To summarize, the relevance of different sets of content to a search query are ranked in the following manner:
- 1. A plurality of category taxonomies are stored. Each category taxonomy is a set of terms that closely correlate to a given categorization. For example,
FIG. 12 shows the category taxonomy for football. The terms may be individual words or phrases. - 2. A search query is received by a search engine. The search query includes not only the search terms, but a category taxonomy identifier (e.g., football).
- 3. Terms in a plurality of different sets of content are identified that belong to the identified category taxonomy. For example, the bolded terms in
FIG. 11 are identified because they are in the football category taxonomy shown inFIG. 12 . - 4. The relevance of the different sets of content are ranked based at least in part on the number of terms identified in each set of content. The article shown in
FIG. 11 received a relevance score of “24,” whereas the bald eagle article likely would have received a relevance score of “0.” The relevance terms may be further defined by a relevance weight for the particular category taxonomy. That is, certain terms that are more likely to be associated with a particular category taxonomy than other terms will receive a greater relevance weight.
Results are then reported back to the search requester in the same manner as conventional search engines, wherein the most relevant results are reported first.
The sets of content may be blocks of related text, such as website pages or articles, or blocks of transcribed audio, such as radio or TV programs.
Furthermore, each term in a set of terms may have a defined relevance weight. During the ranking process, the relevance of an identified search term is then weighted based on the relevance weight.
The disclosed embodiments of the present invention provide for the ability to capture audio content in real time, index the audio content in real time, and allow for searching of the audio in real time. The audio content is the actual spoken audio, not merely a transcription of the spoken audio, such as provided by closed-captioning. However, closed-caption text can be used to enhance the performance of the search engine.

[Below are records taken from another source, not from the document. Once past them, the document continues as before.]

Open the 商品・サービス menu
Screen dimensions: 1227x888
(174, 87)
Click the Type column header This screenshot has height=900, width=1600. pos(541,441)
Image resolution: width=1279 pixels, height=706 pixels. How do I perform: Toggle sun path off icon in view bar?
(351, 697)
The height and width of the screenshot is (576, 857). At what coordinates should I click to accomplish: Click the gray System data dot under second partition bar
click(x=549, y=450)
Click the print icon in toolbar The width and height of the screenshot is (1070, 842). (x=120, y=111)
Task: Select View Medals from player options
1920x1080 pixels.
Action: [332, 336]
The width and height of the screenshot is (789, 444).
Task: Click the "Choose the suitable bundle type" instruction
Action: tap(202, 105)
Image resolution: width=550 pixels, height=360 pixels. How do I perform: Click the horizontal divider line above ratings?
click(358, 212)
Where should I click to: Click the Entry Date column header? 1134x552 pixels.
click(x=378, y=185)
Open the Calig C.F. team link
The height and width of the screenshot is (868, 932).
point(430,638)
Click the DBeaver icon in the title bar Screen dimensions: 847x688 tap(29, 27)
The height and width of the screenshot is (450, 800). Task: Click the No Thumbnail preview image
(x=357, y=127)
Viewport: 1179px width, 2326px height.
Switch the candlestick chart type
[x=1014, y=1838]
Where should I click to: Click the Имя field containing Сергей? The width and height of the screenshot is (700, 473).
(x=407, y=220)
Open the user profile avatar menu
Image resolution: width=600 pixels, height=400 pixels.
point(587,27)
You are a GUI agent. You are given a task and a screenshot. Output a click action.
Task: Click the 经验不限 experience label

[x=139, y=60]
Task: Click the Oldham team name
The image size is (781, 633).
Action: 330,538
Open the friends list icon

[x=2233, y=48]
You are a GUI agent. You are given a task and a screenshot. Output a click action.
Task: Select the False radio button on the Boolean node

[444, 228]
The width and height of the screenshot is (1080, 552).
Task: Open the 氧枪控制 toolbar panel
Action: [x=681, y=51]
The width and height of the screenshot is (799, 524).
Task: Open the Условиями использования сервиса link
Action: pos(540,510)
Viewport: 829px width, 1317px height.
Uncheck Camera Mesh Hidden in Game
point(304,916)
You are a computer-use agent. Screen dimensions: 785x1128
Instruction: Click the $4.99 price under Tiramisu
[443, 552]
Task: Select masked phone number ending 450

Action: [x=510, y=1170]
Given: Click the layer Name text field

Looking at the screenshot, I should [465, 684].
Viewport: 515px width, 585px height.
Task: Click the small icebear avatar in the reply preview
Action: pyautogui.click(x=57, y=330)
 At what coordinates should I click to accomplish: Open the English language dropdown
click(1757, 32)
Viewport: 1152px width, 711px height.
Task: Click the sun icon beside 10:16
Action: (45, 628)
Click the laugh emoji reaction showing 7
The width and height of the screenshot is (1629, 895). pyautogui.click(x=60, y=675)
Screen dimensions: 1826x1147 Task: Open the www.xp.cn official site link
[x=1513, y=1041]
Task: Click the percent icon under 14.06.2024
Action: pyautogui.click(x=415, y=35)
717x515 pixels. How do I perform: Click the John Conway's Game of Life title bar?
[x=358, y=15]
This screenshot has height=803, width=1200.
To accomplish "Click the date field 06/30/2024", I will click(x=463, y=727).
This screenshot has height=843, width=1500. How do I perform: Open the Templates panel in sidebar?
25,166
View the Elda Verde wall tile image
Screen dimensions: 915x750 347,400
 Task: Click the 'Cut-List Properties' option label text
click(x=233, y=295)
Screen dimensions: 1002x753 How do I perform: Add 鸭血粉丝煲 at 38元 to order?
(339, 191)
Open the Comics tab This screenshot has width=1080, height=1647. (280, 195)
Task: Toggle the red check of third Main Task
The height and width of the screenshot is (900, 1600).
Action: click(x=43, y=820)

One preferred embodiment of the present invention is implemented via the source code in the accompanying Appendix. However, the scope of the present invention is not limited to this particular implementation of the invention.
The present invention may be implemented with any combination of hardware and software. If implemented as a computer-implemented apparatus, the present invention is implemented using means for performing all of the steps and functions described above.
The present invention can be included in an article of manufacture (e.g., one or more computer program products) having, for instance, computer useable media. The media has embodied therein, for instance, computer readable program code means for providing and facilitating the mechanisms of the present invention. The article of manufacture can be included as part of a computer system or sold separately.
It will be appreciated by those skilled in the art that changes could be made to the embodiments described above without departing from the broad inventive concept thereof. It is understood, therefore, that this invention is not limited to the particular embodiments disclosed, but it is intended to cover modifications within the spirit and scope of the present invention.
While the present invention has been particularly shown and described with reference to one preferred embodiment thereof it will be understood by those skilled in the art that various alterations in form and detail may be made therein without departing from the spirit and scope of the present invention.
Claims
1. A computer-implemented method of capturing and indexing audio streams in real time, the method comprising:
- (a) capturing and simultaneously indexing audio streams from a plurality of audio sources in real time; and
- (b) simultaneously storing in real time (i) the captured audio streams from the plurality of audio sources, and (ii) index data of the captured audio streams from the plurality of audio sources.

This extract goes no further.